■ **Goals**
• a. Can you reproduce the stretch of the patch discussion email from "All of lore.kernel.org" through "Message-ID: <20160506161915.GA905@redhat.com> (raw)", word for word?
• b. Can you carry on writing the patch discussion email from the point where it stops?

■ **Text shown**

============

All of lore.kernel.org
 help / color / mirror / Atom feed
From: Mike Snitzer <snitzer@redhat.com>
To: Christoph Hellwig <hch@lst.de>
Cc: Jens Axboe <axboe@kernel.dk>,
	linux-block@vger.kernel.org, dm-devel@redhat.com
Subject: Re: [PATCH 2/5] block: make bio_inc_remaining() interface accessible again
Date: Fri, 6 May 2016 12:19:16 -0400	[thread overview]
Message-ID: <20160506161915.GA905@redhat.com> (raw)
In-Reply-To: <20160506155633.GA7318@lst.de>

On Fri, May 06 2016 at 11:56am -0400,
Christoph Hellwig <hch@lst.de> wrote:

> On Fri, May 06, 2016 at 05:25:35PM +0200, Christoph Hellwig wrote:
> > Can you explain that code flow to me?  I still fail to why exactly
> > dm-thinp (and only dm-thinp) needs this.  Maybe start by pointing me
> > to the additional bio_endio that pairs with the bio_inc_remaining
> > call.

============

Location data for words and elements:
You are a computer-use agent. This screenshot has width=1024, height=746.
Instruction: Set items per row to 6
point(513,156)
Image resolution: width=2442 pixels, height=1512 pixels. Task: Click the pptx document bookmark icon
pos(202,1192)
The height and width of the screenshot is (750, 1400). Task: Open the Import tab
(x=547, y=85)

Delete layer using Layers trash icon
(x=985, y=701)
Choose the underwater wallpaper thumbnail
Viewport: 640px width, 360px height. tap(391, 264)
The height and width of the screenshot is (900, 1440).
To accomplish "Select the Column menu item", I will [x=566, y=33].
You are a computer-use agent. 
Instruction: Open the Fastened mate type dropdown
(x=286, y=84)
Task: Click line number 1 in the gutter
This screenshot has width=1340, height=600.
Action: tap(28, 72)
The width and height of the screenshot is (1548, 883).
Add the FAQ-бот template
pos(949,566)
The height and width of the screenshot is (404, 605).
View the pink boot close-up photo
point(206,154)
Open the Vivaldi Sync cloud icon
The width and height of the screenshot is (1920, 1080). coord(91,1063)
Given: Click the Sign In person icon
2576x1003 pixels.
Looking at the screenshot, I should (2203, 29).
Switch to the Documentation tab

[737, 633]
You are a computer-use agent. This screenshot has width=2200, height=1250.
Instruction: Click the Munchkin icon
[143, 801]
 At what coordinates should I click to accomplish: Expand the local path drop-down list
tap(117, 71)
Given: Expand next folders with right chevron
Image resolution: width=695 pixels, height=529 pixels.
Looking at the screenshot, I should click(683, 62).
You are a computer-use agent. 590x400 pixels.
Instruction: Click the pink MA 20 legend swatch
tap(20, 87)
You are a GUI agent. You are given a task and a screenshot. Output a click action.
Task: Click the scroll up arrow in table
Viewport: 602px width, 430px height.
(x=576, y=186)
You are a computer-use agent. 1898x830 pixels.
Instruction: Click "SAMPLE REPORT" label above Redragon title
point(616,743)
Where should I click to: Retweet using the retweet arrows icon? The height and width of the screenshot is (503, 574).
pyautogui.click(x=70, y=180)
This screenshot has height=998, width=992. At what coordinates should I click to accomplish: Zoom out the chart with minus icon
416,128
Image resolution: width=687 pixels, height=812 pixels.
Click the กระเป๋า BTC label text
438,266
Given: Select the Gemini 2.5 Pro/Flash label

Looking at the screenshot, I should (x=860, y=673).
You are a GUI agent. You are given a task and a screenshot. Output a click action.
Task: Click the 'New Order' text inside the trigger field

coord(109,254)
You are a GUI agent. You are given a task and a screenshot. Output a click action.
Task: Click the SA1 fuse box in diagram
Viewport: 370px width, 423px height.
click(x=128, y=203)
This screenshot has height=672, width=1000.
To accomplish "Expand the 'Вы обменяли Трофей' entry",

============

■ **Answers to each task**
• a.
All of lore.kernel.org
 help / color / mirror / Atom feed
From: Mike Snitzer <snitzer@redhat.com>
To: Christoph Hellwig <hch@lst.de>
Cc: Jens Axboe <axboe@kernel.dk>,
	linux-block@vger.kernel.org, dm-devel@redhat.com
Subject: Re: [PATCH 2/5] block: make bio_inc_remaining() interface accessible again
Date: Fri, 6 May 2016 12:19:16 -0400	[thread overview]
Message-ID: <20160506161915.GA905@redhat.com> (raw)

• b.
> > 
> > > All said, bio_inc_remaining() should really only be used in conjunction
> > > with bio_chain().  It isn't intended for generic bio reference counting.
> > 
> > It's obviously used outside bio_chain in dm-thinp, so this sentence
> > doesn't make too much sense to me.
> 
> FYI, this untested patch should fix the abuse in dm-think.  Not abusing
> bio_inc_remaining actually makes the code a lot simpler and more obvious.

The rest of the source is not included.